**What the task requires**. In the listing below, copy out word for word the lines starting with the one that contains "Where should I click to: Open" and going on through the one that contains "[x=312, y=162]", with both of those lines included.

**Given data**.
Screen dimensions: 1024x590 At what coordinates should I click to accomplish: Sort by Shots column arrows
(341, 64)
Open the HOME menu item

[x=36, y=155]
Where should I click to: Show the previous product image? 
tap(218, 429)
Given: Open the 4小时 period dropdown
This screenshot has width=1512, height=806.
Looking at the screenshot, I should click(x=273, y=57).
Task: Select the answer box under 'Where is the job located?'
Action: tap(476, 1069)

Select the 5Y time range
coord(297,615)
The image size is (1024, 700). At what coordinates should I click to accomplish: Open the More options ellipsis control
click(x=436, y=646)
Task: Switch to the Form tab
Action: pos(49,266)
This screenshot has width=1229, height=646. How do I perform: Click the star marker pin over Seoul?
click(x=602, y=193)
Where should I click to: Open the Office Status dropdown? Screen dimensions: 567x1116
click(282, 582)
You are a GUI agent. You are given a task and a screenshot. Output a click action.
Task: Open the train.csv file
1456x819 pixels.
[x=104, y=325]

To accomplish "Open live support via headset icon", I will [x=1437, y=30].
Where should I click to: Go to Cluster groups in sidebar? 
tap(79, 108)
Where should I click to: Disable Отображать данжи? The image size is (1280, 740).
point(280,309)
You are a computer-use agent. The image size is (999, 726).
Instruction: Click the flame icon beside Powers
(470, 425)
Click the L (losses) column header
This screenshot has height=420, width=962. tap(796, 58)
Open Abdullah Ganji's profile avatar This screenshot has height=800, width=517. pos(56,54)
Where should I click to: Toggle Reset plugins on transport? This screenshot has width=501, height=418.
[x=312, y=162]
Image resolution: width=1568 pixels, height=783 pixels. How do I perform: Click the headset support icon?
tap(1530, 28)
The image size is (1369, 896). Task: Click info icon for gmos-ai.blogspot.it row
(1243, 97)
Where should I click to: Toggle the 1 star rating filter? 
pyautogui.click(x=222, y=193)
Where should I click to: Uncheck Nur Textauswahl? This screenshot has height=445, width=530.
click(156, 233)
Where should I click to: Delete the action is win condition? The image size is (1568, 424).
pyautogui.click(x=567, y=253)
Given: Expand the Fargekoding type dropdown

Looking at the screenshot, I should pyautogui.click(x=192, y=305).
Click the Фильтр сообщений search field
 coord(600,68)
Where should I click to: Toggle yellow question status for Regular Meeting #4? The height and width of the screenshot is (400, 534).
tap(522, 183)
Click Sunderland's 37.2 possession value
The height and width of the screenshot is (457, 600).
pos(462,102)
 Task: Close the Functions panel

**Task solution**.
Where should I click to: Open the Office Status dropdown? Screen dimensions: 567x1116
click(282, 582)
You are a GUI agent. You are given a task and a screenshot. Output a click action.
Task: Open the train.csv file
1456x819 pixels.
[x=104, y=325]

To accomplish "Open live support via headset icon", I will [x=1437, y=30].
Where should I click to: Go to Cluster groups in sidebar? 
tap(79, 108)
Where should I click to: Disable Отображать данжи? The image size is (1280, 740).
point(280,309)
You are a computer-use agent. The image size is (999, 726).
Instruction: Click the flame icon beside Powers
(470, 425)
Click the L (losses) column header
This screenshot has height=420, width=962. tap(796, 58)
Open Abdullah Ganji's profile avatar This screenshot has height=800, width=517. pos(56,54)
Where should I click to: Toggle Reset plugins on transport? This screenshot has width=501, height=418.
[x=312, y=162]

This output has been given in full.